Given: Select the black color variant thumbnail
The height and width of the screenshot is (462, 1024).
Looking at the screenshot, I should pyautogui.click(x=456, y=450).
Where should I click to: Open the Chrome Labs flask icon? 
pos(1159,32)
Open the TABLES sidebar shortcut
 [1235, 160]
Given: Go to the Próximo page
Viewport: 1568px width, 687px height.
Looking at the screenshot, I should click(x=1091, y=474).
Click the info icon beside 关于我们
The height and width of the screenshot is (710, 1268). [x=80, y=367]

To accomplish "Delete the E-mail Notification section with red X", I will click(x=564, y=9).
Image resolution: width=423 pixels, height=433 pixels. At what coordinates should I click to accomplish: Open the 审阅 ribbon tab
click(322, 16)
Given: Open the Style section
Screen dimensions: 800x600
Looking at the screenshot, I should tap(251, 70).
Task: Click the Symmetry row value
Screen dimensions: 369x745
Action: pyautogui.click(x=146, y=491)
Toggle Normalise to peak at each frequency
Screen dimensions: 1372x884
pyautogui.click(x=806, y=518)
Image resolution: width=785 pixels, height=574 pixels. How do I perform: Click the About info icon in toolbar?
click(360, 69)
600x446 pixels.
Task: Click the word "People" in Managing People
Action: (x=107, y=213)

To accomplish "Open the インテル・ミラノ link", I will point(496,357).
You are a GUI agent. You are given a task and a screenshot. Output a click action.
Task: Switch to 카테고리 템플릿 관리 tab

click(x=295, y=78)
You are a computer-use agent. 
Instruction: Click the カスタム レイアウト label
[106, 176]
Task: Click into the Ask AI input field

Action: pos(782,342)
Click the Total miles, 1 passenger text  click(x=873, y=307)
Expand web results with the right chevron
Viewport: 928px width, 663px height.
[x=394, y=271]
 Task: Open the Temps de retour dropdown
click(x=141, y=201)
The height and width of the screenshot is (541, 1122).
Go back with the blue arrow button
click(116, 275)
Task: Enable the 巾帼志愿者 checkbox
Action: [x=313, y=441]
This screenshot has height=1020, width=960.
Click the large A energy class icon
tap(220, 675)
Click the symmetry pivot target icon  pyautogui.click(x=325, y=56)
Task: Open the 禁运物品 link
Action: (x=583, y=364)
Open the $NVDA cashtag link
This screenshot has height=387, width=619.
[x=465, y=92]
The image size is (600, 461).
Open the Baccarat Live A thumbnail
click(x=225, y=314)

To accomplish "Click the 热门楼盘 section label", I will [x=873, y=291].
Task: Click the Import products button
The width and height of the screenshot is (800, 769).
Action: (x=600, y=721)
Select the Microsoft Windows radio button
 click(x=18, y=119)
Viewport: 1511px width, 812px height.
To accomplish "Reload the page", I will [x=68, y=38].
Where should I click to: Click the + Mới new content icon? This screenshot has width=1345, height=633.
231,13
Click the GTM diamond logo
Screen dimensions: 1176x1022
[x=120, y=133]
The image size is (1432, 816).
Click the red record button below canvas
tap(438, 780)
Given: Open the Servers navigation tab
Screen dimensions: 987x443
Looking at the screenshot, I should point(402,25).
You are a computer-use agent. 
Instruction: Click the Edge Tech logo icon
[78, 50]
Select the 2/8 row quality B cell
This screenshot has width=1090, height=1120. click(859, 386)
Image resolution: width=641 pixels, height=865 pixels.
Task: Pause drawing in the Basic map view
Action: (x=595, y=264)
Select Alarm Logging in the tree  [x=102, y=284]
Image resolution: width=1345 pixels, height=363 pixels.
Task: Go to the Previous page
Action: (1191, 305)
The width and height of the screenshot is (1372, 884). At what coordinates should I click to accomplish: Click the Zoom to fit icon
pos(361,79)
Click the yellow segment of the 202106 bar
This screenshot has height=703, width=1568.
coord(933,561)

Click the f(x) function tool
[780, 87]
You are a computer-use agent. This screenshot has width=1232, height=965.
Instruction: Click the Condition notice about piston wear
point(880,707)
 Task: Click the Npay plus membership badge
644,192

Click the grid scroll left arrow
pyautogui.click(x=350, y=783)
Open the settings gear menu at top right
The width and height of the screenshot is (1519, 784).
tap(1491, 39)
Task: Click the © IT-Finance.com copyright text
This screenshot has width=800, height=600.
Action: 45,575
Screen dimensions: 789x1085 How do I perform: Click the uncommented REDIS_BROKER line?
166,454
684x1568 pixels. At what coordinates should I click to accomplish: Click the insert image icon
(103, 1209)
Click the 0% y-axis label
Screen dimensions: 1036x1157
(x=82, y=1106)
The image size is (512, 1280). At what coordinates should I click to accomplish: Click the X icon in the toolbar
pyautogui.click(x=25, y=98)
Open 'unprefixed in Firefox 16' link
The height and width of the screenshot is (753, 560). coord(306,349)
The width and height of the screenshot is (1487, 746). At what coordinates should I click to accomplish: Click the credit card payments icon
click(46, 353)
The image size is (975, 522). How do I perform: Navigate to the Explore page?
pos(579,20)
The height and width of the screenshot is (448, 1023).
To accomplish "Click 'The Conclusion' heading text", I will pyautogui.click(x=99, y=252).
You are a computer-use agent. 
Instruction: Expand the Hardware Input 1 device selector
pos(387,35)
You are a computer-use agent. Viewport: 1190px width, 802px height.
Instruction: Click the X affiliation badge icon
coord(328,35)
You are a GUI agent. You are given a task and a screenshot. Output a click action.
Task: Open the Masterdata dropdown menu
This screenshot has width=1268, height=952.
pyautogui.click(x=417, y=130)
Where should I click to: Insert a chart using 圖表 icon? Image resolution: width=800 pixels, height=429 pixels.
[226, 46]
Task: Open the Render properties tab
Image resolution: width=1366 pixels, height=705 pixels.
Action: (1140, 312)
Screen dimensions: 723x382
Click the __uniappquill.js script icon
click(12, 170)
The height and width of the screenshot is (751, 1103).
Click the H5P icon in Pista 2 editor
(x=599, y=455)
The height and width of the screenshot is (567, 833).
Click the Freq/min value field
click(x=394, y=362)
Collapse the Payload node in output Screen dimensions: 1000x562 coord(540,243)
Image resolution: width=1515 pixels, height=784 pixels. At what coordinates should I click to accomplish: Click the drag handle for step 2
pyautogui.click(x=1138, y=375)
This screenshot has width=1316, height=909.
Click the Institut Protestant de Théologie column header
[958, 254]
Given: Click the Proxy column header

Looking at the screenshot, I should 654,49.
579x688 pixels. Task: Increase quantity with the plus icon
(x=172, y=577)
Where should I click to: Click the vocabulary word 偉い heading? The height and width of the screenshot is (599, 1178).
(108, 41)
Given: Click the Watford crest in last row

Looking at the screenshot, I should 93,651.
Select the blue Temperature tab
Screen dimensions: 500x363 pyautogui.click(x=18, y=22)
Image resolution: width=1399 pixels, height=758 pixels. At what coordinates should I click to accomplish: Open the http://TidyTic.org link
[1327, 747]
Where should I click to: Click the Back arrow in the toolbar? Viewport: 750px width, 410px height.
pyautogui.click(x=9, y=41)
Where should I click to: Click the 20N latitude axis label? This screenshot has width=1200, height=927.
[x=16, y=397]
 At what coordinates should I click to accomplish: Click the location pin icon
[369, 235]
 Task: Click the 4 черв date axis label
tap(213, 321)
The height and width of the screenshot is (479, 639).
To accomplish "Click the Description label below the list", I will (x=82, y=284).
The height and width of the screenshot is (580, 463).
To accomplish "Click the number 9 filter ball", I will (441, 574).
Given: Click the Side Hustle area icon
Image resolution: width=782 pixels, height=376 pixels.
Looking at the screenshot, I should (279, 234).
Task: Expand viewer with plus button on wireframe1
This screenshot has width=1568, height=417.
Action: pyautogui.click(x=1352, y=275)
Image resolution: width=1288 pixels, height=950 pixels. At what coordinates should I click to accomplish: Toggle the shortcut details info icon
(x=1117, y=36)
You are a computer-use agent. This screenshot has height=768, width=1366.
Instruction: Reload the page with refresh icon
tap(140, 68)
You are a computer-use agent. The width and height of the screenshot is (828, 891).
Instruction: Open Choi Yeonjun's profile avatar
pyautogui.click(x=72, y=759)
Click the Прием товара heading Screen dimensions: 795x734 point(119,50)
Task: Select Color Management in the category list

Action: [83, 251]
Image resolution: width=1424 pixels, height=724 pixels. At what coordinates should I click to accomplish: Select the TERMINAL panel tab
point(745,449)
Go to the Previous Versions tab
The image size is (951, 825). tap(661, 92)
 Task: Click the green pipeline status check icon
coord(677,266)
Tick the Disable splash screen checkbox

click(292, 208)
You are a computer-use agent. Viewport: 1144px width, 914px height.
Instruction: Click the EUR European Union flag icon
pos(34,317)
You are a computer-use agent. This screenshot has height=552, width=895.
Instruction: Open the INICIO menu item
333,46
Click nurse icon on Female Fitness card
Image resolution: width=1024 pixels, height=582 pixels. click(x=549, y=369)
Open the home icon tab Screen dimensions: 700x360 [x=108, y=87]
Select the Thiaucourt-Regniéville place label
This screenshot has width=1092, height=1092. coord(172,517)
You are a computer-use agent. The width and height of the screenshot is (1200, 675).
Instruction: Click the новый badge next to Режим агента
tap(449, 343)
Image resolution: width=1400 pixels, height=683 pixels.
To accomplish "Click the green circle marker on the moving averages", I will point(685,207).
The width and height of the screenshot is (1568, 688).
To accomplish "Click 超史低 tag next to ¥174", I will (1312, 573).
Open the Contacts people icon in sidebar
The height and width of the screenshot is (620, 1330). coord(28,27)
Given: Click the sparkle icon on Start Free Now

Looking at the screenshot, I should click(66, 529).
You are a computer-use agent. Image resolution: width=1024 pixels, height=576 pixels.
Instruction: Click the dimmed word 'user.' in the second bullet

• _Work required_:
Starting from the records above, filter out all lines except those containing the word "will".

• _Your response_:
To accomplish "Delete the E-mail Notification section with red X", I will click(x=564, y=9).
To accomplish "Open the インテル・ミラノ link", I will point(496,357).
To accomplish "Click the 热门楼盘 section label", I will [x=873, y=291].
To accomplish "Reload the page", I will [x=68, y=38].
To accomplish "Click 'The Conclusion' heading text", I will pyautogui.click(x=99, y=252).
To accomplish "Click the Description label below the list", I will (x=82, y=284).
To accomplish "Click the number 9 filter ball", I will (441, 574).
To accomplish "Click the green circle marker on the moving averages", I will point(685,207).
To accomplish "Click 超史低 tag next to ¥174", I will (1312, 573).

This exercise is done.